USD/MXN Price Analysis: Retreats towards 18.55 support to confirm double top bearish chart pattern
|- USD/MXN reverses from 100-HMA hurdle to pare intraday gains.
- Bearish chart formation needs confirmation from 18.55, downbeat oscillators keep sellers hopeful.
- 200-HMA acts as additional downside filter, bulls need validation from February’s top to tighten the grips.
USD/MXN bears remain hopeful as the Mexican Peso (MXN) pair take a U-turn from the 100-Hour Moving Average (HMA) to pare intraday gains around 18.75 during early Friday.
Not only the failure to cross the 100-HMA but bearish MACD signals and downbeat RSI (14), not oversold, also favor the USD/MXN sellers.
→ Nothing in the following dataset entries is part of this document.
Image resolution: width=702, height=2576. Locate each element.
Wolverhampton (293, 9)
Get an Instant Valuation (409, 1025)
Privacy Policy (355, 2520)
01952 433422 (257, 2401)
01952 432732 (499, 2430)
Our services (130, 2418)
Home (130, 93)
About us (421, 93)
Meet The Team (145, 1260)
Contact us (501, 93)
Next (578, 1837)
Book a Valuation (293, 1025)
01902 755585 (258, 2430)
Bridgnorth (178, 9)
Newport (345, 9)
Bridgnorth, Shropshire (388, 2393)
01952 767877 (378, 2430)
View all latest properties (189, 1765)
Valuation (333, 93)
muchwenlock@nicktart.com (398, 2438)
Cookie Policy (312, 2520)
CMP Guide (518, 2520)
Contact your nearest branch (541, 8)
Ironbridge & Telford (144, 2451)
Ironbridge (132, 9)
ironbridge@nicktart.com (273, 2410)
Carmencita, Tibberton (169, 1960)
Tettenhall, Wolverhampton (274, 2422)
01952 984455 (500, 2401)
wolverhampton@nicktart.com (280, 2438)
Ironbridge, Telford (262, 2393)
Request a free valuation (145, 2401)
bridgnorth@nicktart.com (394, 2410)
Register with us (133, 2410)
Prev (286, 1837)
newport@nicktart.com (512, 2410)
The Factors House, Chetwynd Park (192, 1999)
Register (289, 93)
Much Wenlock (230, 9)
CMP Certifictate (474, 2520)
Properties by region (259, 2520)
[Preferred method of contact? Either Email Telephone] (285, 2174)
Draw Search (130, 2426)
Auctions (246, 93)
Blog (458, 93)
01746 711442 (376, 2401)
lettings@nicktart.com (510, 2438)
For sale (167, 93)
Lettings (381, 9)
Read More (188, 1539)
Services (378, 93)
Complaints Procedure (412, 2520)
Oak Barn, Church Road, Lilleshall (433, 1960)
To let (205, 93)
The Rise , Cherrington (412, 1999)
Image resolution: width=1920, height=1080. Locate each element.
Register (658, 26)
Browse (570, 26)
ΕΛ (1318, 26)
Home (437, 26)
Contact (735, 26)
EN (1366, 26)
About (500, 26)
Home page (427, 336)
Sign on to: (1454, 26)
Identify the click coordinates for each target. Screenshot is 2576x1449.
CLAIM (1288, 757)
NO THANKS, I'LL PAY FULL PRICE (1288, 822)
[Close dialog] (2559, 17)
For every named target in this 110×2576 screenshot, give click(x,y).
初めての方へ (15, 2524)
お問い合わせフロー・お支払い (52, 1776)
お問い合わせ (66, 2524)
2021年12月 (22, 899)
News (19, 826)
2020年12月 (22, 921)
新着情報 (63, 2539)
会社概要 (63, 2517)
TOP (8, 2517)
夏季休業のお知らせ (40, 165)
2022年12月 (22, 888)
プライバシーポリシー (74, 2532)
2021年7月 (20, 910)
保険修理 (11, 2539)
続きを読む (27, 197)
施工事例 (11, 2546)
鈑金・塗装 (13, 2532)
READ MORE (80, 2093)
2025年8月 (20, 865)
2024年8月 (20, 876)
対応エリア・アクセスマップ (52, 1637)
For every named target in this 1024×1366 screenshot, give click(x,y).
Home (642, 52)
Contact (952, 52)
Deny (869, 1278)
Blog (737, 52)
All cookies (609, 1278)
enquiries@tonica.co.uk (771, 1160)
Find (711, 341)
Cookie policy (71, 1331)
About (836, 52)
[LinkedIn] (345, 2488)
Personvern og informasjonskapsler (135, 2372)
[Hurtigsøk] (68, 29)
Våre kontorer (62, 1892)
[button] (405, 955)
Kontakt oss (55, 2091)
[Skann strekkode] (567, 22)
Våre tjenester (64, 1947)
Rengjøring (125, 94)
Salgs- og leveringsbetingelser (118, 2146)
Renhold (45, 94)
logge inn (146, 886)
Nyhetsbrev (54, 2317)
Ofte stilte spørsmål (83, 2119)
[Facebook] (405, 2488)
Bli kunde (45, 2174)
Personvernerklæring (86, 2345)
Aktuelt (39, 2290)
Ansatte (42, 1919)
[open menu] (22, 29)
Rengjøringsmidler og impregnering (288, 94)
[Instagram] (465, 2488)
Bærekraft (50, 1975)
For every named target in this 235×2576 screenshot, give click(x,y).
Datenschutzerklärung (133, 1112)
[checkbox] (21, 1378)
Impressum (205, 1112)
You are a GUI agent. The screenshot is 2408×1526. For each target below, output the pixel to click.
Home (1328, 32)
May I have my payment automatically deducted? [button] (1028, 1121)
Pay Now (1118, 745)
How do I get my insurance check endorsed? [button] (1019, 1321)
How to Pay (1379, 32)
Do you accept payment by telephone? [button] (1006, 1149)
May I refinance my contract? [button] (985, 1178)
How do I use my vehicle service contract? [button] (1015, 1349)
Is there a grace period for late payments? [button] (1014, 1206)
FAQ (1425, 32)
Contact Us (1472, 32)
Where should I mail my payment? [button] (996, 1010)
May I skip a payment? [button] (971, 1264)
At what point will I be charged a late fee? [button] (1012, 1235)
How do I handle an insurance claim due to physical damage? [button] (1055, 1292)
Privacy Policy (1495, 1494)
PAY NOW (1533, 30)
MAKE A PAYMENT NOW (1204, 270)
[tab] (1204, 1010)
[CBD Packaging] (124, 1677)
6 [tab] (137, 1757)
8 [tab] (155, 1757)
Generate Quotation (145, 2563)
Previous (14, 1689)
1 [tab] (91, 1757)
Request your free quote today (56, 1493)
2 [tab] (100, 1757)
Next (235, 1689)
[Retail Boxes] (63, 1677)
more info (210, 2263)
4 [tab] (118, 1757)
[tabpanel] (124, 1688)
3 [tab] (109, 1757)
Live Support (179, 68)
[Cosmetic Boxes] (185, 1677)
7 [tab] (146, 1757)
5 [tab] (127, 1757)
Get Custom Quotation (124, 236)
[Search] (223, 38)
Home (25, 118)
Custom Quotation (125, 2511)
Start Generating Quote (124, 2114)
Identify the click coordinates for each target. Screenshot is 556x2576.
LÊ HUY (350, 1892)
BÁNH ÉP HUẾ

Above all, the pair’s “double top” bearish chart pattern, by reversing twice from the 19.20 hurdle, keeps the USD/MXN sellers hopeful.
However, a clear downside break of the stated pattern’s lower end, around 18.55, becomes necessary for the bears to retake control.
Following that, the 200-HMA level of 18.45 may act as a buffer during the theoretical fall targeting the monthly low surrounding 17.90, also the lowest level since 2017.
Meanwhile, recovery moves, need to cross the 100-HMA hurdle of 18.80 to convince intraday buyers.
Even so, the previous support line from March 09, close to 18.93 at the latest, could challenge the USD/MXN pair’s run-up towards the double tops marked around 19.20.
In a case where USD/MXN crosses the 19.20 hurdle, February’s peak of 19.29 and the 20.00 psychological manget appear as the key upside levels to watch for buyers.